(Listed entries)

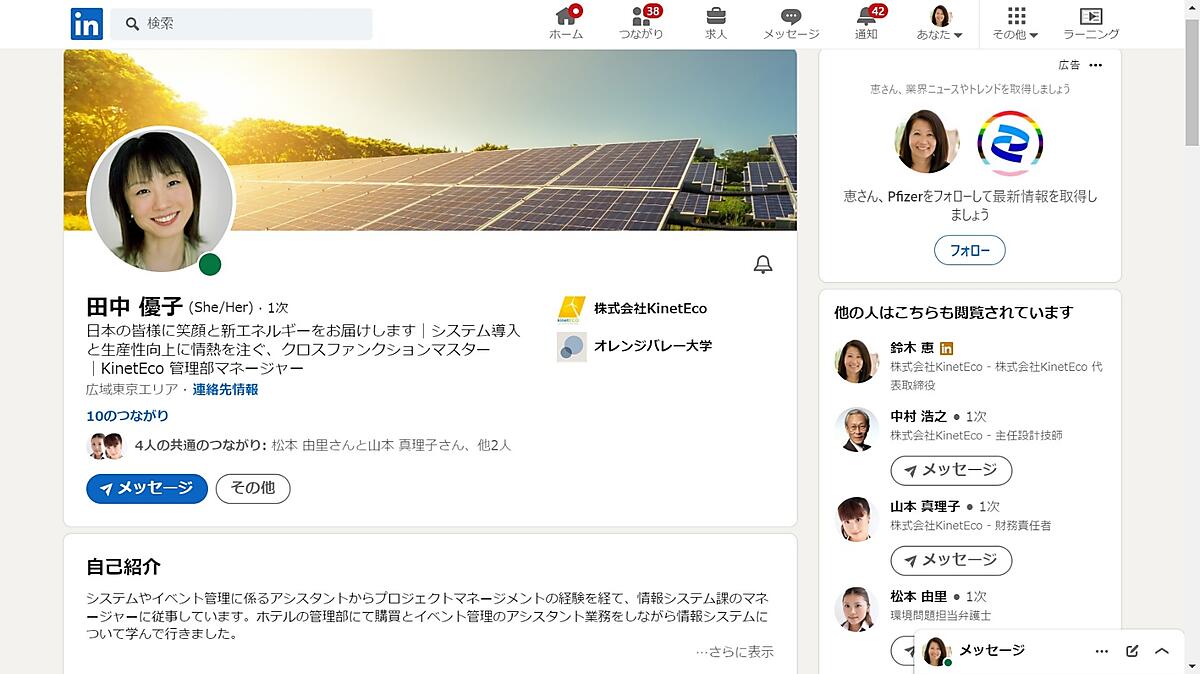The image size is (1200, 674).
Task: Click the LinkedIn logo icon
Action: pos(86,23)
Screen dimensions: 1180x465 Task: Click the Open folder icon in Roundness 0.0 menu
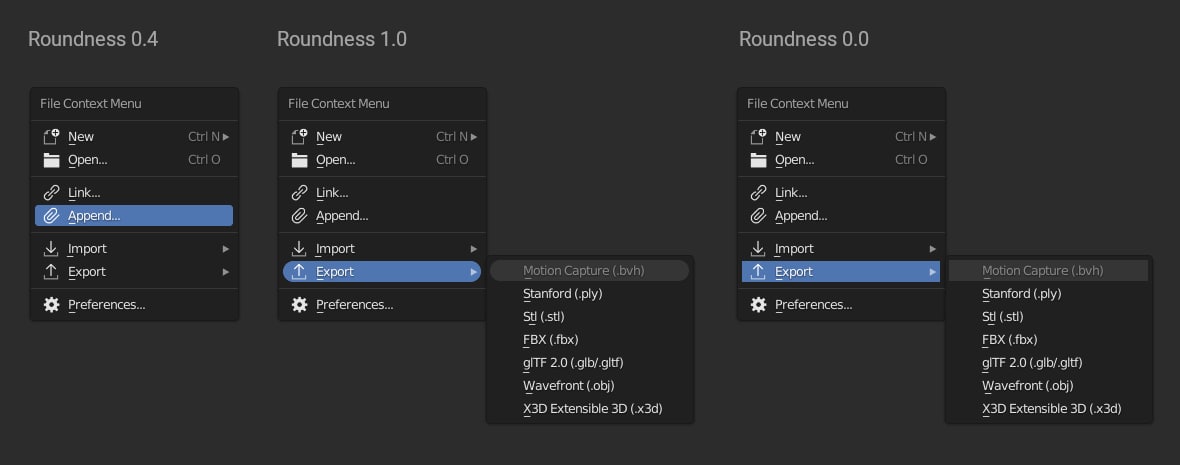(x=759, y=160)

(End Listed entries)

§ **Task brief**: Reproduce word for word the lines running from the line with "Screen dimensions: 1180x465" through the end of the data, both included, and nothing else; leave out the pictures.

§ **Reply to the exercise**:
Screen dimensions: 1180x465 Task: Click the Open folder icon in Roundness 0.0 menu
(x=759, y=160)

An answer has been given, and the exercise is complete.